Design and assembly of the 117-kbPhaeodactylum tricornutumchloroplast genome

ABSTRACT There is a growing impetus to expand the repository of chassis available to synthetic biologists. The chloroplast genome presents a unique chassis for engineering photosynthetic eukaryotes by virtue of its compact size, lack of epigenetic regulation, and containment within the secluded lipid bilayers of the organelle. The development of the chloroplast as a synthetic biology chassis, however, has been limited by a lack of efficient techniques for whole genome cloning and engineering.

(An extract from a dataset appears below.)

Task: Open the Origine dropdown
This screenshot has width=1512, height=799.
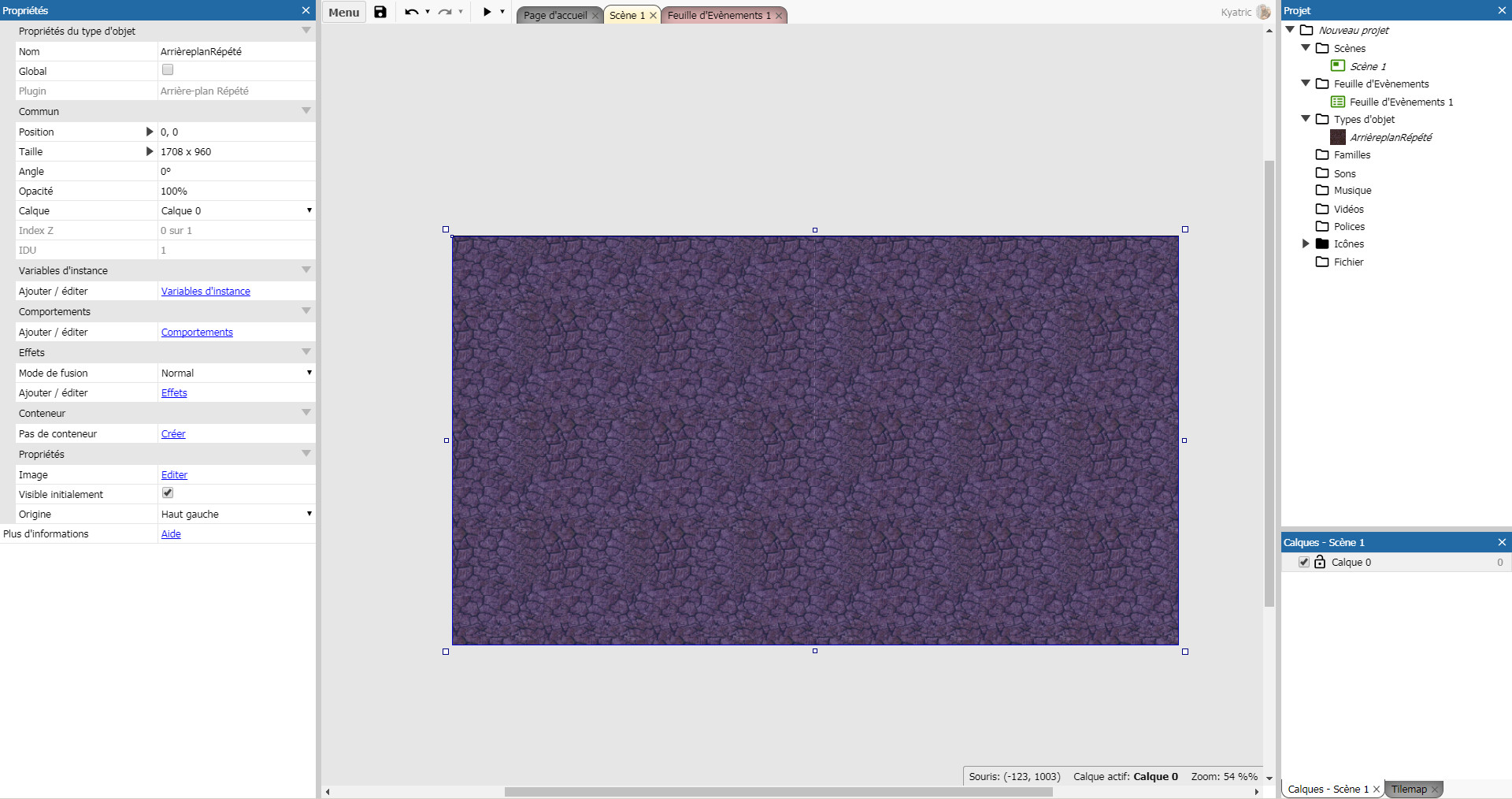Action: [x=236, y=514]
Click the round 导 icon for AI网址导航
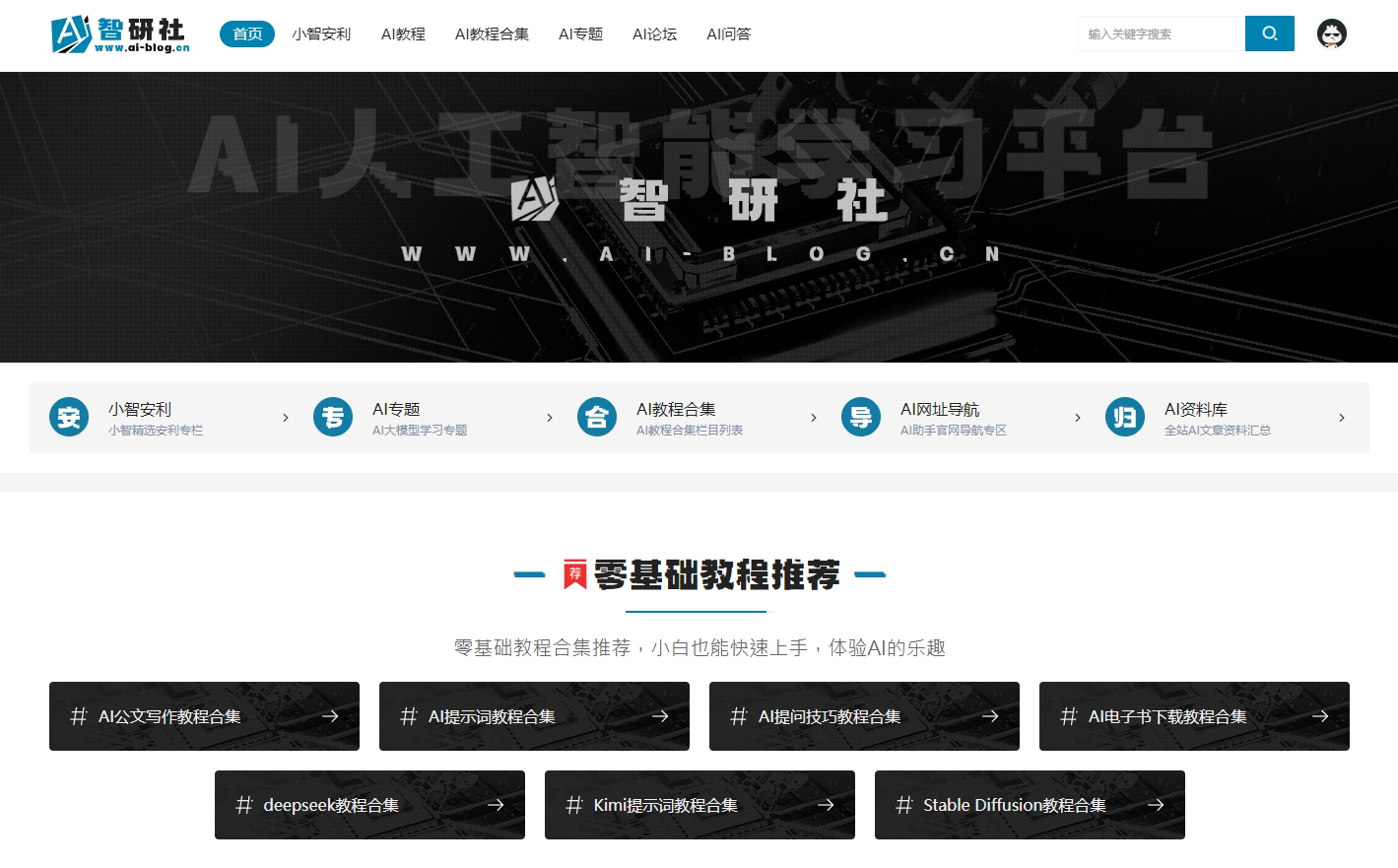The height and width of the screenshot is (868, 1398). [x=861, y=418]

Here, we demonstrate two approaches for cloning the 117 kb Phaeodactylum tricornutum chloroplast genome that have 90 to 100% efficiency when screening as few as ten Saccharomyces cerevisiae colonies following yeast assembly. The first method directly uses PCR-amplified fragments of the genome for yeast assembly, whereas the second method relies upon the pre-cloning of eight overlapping genomic regions into individual plasmids that they can later be released from. The cloned genome can be stably maintained and propagated within Escherichia coli , which provides an exciting opportunity for engineering a novel delivery mechanism for bringing DNA directly to the algal chloroplast. As well, one of the cloned genomes was designed to contain a single Sap I site within the yeast URA3 open-reading frame, which can be used to linearize the genome and integrate designer cassettes via golden-gate cloning or further iterations of yeast assembly.